They called him “Bob the Lather,” and for roughly four decades he had a direct hand in San Diego’s evolving cityscape, wrapping the bare frames of its soon-to-be buildings with tar paper and chicken wire. That basic framework provided the backing for the walls’ plaster, and allowed the structures to rise.
It was just one among many steps in constructing a building, but his small company, Rackley Lather, was noted for doing the job better than almost any other, his family said. He and each on his team, several of them his children, could lath a house a day.
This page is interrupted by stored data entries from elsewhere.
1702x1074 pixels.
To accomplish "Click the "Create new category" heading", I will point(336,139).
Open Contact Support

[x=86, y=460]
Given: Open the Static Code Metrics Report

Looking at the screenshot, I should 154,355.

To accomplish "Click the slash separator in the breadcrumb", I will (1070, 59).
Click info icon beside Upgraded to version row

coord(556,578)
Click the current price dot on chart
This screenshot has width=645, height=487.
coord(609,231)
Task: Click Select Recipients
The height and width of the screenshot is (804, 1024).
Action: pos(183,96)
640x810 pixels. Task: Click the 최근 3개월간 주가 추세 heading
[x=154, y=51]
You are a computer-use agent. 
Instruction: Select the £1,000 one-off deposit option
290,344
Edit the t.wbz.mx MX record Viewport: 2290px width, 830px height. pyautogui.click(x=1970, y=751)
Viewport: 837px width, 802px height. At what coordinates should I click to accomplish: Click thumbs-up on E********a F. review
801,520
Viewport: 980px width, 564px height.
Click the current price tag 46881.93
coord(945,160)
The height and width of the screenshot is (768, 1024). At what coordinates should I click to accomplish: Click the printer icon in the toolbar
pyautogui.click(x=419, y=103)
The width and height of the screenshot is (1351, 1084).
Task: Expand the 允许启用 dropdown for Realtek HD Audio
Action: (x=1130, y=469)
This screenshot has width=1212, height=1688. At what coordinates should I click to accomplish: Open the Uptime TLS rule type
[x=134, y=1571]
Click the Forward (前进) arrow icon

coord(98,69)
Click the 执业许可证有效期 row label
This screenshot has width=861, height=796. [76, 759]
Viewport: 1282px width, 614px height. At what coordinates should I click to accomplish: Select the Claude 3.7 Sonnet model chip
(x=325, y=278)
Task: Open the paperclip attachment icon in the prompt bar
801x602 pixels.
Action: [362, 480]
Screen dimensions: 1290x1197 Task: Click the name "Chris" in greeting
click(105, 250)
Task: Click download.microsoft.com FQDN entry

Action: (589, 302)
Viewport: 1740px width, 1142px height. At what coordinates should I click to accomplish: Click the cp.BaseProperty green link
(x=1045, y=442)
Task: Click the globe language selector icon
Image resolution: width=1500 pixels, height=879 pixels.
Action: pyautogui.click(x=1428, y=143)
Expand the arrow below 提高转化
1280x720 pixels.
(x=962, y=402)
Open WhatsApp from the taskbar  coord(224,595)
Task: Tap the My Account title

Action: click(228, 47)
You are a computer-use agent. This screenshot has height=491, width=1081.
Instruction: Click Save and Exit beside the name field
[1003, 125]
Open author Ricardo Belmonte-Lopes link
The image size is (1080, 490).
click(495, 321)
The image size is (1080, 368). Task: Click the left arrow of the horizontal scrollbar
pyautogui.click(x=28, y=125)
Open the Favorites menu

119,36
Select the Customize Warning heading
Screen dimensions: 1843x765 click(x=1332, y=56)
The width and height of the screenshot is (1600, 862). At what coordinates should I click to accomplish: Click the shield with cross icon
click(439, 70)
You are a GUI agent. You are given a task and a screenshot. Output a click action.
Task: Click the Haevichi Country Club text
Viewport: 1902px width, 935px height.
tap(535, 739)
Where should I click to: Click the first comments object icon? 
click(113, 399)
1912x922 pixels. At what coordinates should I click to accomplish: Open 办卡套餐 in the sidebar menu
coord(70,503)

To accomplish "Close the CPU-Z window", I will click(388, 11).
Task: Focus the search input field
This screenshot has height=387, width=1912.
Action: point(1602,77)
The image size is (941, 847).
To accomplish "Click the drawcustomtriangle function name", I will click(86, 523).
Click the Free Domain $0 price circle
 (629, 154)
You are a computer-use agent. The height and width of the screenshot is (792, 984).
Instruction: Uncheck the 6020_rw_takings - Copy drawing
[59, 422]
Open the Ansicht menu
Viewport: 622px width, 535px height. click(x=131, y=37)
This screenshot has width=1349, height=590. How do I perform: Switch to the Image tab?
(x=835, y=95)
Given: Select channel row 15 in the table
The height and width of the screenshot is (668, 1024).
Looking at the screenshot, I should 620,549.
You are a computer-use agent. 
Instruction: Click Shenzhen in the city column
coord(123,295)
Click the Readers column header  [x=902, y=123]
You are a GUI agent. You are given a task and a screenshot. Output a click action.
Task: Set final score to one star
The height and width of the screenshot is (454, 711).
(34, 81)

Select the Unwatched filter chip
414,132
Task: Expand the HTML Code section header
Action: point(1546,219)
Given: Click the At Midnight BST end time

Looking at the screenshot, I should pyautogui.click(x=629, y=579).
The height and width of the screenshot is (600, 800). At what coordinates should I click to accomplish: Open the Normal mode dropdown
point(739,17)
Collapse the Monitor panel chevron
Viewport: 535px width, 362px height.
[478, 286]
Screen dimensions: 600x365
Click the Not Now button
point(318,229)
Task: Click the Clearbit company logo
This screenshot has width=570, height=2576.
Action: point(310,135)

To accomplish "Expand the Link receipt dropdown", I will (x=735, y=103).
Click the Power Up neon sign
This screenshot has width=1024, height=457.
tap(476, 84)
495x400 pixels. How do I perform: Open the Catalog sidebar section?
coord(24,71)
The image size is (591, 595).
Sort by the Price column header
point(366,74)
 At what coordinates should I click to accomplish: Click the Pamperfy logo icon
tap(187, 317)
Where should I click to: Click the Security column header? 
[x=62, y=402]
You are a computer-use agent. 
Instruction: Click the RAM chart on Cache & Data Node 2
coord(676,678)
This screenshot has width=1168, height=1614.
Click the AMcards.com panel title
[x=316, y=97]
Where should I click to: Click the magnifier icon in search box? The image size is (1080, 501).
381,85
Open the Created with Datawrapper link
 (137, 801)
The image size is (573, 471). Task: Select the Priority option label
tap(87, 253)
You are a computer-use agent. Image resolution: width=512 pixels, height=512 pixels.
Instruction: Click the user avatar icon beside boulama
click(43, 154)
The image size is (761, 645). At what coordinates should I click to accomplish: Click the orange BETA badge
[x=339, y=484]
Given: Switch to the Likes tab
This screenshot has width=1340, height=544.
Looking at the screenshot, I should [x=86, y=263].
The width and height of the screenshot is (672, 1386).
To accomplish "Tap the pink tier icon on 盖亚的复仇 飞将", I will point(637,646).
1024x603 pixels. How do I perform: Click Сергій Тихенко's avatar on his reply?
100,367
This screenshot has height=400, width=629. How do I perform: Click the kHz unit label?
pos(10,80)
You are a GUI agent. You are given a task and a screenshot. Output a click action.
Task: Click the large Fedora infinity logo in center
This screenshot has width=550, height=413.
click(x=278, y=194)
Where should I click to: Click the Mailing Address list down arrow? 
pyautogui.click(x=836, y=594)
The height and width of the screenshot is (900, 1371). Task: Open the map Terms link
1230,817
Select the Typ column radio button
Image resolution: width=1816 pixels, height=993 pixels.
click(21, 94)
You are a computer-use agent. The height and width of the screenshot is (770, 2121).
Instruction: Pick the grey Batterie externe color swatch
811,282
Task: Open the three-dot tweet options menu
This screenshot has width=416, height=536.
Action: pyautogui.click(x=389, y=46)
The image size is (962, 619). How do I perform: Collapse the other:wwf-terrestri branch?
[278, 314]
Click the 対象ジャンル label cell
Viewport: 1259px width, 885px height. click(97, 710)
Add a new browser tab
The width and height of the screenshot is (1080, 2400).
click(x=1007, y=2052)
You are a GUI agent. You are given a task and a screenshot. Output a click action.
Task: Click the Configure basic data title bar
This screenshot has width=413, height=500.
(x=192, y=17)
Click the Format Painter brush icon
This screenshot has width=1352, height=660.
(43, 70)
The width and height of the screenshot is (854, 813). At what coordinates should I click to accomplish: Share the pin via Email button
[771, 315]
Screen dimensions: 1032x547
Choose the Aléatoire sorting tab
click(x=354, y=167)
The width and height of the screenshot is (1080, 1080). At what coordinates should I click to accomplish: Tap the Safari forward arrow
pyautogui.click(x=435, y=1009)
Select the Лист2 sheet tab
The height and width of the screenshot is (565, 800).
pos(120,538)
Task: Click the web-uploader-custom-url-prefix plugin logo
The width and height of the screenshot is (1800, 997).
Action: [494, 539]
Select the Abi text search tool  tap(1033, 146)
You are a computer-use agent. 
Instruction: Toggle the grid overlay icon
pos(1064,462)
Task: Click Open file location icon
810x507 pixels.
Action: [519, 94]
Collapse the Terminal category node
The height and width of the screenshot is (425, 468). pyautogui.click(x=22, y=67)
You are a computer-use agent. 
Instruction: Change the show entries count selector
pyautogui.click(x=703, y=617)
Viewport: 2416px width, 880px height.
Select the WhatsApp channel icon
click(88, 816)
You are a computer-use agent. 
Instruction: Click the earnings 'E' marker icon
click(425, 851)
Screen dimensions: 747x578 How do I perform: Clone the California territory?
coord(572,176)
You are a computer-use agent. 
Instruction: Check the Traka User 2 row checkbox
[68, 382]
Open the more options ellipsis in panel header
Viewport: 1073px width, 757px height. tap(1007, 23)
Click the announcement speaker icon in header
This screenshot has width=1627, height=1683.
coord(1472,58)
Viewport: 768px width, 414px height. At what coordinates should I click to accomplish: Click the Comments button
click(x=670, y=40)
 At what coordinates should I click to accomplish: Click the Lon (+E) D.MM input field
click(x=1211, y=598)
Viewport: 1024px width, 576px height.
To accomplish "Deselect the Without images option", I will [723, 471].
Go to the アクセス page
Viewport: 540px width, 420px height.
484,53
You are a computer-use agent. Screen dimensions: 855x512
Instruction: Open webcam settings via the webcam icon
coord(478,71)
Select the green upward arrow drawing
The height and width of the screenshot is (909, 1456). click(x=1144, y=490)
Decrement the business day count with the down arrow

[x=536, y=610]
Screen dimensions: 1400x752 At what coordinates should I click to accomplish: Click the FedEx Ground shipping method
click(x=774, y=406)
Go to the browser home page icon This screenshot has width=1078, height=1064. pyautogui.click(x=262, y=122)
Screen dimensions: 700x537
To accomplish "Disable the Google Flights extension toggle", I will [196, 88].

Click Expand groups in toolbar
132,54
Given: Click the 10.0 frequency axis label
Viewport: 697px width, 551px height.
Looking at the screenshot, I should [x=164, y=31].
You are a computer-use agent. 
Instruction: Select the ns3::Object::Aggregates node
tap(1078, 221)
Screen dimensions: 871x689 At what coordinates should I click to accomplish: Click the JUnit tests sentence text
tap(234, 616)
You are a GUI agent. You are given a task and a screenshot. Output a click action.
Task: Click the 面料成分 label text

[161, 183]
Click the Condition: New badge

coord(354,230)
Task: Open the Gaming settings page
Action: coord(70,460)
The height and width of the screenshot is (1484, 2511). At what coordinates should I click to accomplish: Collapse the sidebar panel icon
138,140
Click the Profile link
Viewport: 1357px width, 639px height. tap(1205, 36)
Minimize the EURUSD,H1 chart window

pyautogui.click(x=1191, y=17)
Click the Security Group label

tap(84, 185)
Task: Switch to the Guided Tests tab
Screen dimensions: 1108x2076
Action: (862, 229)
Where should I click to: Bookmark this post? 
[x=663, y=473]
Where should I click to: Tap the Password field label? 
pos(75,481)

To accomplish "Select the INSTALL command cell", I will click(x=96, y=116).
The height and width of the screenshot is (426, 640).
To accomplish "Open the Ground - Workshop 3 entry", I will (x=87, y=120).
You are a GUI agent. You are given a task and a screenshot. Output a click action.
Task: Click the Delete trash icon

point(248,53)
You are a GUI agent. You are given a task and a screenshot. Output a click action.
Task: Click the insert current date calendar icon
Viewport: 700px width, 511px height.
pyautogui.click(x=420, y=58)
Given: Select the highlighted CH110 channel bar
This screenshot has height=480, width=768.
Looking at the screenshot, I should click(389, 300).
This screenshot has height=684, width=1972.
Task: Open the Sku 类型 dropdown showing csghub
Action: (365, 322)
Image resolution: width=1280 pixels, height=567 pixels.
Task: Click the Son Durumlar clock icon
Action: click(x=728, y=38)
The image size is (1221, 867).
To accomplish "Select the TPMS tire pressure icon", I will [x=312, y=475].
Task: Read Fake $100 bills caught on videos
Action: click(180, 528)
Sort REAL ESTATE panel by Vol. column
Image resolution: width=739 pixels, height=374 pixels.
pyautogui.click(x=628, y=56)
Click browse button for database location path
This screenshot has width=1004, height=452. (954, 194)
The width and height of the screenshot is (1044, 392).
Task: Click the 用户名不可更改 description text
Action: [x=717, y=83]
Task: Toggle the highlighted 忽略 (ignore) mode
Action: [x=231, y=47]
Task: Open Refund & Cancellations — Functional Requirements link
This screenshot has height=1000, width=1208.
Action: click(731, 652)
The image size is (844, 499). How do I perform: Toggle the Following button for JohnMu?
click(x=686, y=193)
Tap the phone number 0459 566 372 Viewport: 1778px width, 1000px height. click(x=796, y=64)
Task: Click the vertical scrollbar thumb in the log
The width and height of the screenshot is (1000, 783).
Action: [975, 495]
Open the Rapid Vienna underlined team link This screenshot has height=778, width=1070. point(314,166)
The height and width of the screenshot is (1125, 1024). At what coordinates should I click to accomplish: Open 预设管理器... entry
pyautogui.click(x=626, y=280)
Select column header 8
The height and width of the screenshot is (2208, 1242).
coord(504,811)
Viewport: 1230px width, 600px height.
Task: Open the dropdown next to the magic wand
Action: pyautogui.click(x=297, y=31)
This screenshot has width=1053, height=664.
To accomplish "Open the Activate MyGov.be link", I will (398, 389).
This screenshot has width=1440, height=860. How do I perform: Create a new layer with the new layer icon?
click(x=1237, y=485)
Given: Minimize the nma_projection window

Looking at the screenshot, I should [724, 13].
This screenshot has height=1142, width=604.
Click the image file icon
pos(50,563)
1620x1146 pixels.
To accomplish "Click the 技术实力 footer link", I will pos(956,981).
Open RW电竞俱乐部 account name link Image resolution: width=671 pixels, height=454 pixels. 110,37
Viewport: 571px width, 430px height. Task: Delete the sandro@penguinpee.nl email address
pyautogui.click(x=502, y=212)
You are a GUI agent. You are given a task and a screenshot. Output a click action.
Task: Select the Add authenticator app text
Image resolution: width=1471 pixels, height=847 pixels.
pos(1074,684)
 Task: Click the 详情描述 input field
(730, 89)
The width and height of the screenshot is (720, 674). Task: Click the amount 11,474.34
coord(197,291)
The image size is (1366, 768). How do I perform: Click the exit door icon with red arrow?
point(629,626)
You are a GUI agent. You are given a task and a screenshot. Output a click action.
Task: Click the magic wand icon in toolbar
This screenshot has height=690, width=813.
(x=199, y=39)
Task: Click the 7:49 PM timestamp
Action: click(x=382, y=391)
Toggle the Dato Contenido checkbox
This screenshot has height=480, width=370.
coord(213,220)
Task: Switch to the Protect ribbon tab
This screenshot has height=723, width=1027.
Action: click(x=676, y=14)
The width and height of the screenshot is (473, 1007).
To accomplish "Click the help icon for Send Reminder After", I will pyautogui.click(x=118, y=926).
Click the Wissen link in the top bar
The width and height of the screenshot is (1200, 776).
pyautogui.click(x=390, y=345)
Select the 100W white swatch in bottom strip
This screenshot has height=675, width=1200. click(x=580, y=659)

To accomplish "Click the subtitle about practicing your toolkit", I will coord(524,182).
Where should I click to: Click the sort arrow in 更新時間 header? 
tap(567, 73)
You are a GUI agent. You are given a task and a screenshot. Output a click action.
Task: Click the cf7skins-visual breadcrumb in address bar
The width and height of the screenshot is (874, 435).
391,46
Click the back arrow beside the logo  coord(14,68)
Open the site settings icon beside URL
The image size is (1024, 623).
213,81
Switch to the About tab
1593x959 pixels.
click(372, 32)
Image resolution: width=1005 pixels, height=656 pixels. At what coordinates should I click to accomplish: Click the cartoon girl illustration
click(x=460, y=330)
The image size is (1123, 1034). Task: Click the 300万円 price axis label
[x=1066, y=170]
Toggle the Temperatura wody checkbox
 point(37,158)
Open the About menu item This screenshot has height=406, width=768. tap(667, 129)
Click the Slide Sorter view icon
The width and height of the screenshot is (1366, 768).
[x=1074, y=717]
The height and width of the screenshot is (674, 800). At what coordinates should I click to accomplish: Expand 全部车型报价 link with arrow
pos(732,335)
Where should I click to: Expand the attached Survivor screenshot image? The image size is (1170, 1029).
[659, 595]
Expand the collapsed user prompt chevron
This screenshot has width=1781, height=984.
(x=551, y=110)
When he started the business in the late 1950s, it was among the first black-owned construction companies to operate in San Diego, and Rackley’s nickname became synonymous with quality work, according to his family. In the early 1980s, to promote the interests and organization of San Diego’s black construction workers, he helped found the Black Contractors Association, which today trains future minority contractors.
Rackley died July 12, at the age of 80. He had suffered a stroke a week earlier, his son Bernard Rackley said. He was a devoted worker who built his company’s reputation with a firm hand, demanding as much from his children who worked for him as he did from any person he employed. He derived satisfaction, his family said, from being the man developers called in a scramble when the work done by men they’d hired for less failed inspection.
“You didn’t want me to do the damned job and now you’re calling me, huh?” he often said, according to Catherine Kennedy-Thomas, Rackley’s daughter. “He would come and clean up his mess so it would pass inspection. The inspectors knew him. They looked at a house and knew that daddy wrapped it.”
Robert Lee Rackley was born on Jan. 2, 1929, in Vada, Ga. His parents, Isaac and Lucille Rackley, were sharecroppers who like many African-Americans in the early 20th-century South struggled to break free from the burden of debt imposed by plantation owners who charged exorbitant rates for the use of land and farming tools.
As a teenager, Rackley, who was the eighth of 12 children, left the plantation to escape the cycle of debt that made economic advancement impossible. He followed an older brother to Tallahassee, Fla., where he first learned to work as a construction worker as an employee of his brother’s business, lathing houses and buildings at Florida A&M University. A street near the campus bears the Rackley name.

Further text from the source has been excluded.